If Peter Parley is forgotten today, his creator Samuel Griswold Goodrich is no less well remembered, though in their lifetime the two were almost synonymous. In later years Goodrich even resembled his fictitious narrator—gouty foot, silver hair, stout wooden cane, and all.
Believing old Peter Parley and his creator deserve a better fate, Daniel Roselle has dipped into our history to produce this biography of Samuel Griswold Goodrich. A well-known author, editor, and publisher even before he conceived Peter Parley books, Goodrich deserves at least a footnote to American literary history. As the author of the most popular children's books of his day, he demands recognition as a cultural and educational force. And Professor Roselle's charming and straightforward narrative helps recapture the spell of the era and the wonder of childhood stories.
Daniel Roselle's interest in Samuel Griswold Goodrich stems from his twin interests in history and in children's literature. One of his major fields is French folklore, and in the 1950's a Fulbright research grant enabled him to travel widely in France gathering authentic folk stories in the oral tradition; many of these he has since published in a variety of magazines, both popular and scholarly. He has also published poems and stories of his own, as well as scholarly articles and A World History, a high school text.

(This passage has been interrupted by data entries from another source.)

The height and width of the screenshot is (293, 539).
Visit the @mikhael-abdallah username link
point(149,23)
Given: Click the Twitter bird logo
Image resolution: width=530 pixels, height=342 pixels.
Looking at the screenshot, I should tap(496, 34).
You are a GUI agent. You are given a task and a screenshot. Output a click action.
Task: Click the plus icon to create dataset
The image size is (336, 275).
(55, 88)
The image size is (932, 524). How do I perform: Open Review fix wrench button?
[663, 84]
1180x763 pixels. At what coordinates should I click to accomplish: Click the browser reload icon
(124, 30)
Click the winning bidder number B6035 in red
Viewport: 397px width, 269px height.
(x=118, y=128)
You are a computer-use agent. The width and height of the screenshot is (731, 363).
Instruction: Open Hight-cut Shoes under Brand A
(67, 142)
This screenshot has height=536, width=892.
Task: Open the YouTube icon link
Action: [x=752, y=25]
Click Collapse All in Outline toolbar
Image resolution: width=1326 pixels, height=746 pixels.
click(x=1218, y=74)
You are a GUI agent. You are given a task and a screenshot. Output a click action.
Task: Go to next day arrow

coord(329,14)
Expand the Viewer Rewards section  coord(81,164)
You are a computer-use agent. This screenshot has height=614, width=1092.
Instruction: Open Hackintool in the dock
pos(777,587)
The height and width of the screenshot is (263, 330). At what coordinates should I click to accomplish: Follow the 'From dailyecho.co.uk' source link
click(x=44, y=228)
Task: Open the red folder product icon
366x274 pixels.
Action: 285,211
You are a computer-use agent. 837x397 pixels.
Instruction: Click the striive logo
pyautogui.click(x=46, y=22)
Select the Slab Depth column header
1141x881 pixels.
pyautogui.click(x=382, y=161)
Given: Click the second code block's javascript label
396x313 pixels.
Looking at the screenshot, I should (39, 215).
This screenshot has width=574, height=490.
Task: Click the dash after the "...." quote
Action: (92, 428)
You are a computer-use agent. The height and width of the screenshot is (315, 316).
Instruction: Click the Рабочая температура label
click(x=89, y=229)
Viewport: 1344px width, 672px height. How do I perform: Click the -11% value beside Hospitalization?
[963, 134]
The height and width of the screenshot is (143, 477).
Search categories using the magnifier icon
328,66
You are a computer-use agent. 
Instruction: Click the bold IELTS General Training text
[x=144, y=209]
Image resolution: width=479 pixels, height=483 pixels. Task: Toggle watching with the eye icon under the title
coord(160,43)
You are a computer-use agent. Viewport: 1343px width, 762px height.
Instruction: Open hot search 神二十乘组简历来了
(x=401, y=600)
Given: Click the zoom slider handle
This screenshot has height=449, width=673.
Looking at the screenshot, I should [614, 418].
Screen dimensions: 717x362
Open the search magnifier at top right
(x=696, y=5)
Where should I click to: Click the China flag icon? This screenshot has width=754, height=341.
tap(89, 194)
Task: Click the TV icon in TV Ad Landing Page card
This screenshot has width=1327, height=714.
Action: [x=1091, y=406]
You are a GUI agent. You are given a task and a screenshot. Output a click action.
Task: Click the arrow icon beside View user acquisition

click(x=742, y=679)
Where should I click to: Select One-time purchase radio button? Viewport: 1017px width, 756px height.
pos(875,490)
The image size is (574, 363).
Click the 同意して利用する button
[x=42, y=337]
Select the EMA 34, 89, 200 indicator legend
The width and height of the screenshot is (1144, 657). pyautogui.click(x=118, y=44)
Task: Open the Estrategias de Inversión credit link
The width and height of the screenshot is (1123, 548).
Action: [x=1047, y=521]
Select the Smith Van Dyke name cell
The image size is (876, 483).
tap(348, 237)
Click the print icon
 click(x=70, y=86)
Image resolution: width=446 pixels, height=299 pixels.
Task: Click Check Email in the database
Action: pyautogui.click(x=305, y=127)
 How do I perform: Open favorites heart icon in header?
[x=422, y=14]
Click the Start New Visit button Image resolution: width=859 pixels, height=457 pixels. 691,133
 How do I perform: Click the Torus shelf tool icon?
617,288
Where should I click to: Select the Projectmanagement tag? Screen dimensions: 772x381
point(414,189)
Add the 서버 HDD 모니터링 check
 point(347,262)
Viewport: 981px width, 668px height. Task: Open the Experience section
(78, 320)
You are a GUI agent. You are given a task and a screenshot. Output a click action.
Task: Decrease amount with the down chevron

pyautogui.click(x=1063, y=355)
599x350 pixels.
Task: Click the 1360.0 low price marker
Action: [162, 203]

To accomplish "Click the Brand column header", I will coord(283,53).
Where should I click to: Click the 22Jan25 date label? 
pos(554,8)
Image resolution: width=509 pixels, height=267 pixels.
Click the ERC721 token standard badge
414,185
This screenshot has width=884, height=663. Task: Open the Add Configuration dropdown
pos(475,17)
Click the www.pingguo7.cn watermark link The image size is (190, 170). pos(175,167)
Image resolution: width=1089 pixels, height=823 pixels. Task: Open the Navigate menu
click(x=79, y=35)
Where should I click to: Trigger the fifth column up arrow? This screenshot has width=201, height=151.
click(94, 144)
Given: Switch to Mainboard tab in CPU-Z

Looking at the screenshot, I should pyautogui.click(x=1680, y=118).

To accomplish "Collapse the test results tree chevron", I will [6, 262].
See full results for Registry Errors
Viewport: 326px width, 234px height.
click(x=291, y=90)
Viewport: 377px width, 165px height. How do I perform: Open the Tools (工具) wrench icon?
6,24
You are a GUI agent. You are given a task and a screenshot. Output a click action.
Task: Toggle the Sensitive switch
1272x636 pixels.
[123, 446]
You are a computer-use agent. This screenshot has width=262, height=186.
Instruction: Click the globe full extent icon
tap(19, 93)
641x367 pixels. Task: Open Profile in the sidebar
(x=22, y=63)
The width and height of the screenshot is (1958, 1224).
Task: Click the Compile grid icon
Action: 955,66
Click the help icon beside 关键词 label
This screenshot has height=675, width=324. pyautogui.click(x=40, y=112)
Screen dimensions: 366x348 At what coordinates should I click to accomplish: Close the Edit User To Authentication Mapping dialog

Daniel Roselle did his undergraduate work at the College of the City of New York and earned his M. A. and Ph. D. at Columbia University. He taught at Teachers College and Fairleigh Dickinson University before assuming his present position as Professor of History at State University of New York College at Fredonia. He has been active in research on social studies education in the secondary schools and is co-author of the National Council for the Social Studies report, Promising Practices in Civic Education. He has also served as a book review editor for Social Education. In 1961 he helped organize and served as first director of a pioneer SUNY education abroad program, Fredonia College's Junior Semester in Antwerp.